▶ **TASK DIRECTIONS**
Between the line containing "You are a GUI" and the line containing "The height and width of the screenshot is (379, 729)." lies a run of lines; give that run again exactly, with both of those lines, and nothing else from the entries below.

▶ **MATERIAL FOR THE TASK**
=======
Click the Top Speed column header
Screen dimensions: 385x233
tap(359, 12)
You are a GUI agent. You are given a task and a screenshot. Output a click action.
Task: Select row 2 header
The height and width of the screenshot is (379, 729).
=======
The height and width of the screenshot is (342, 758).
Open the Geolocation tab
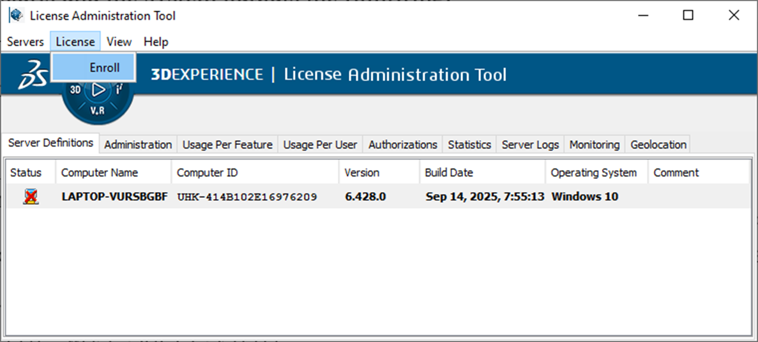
=======
▶ **ANSWER BOX**
You are a GUI agent. You are given a task and a screenshot. Output a click action.
Task: Select row 2 header
The height and width of the screenshot is (379, 729).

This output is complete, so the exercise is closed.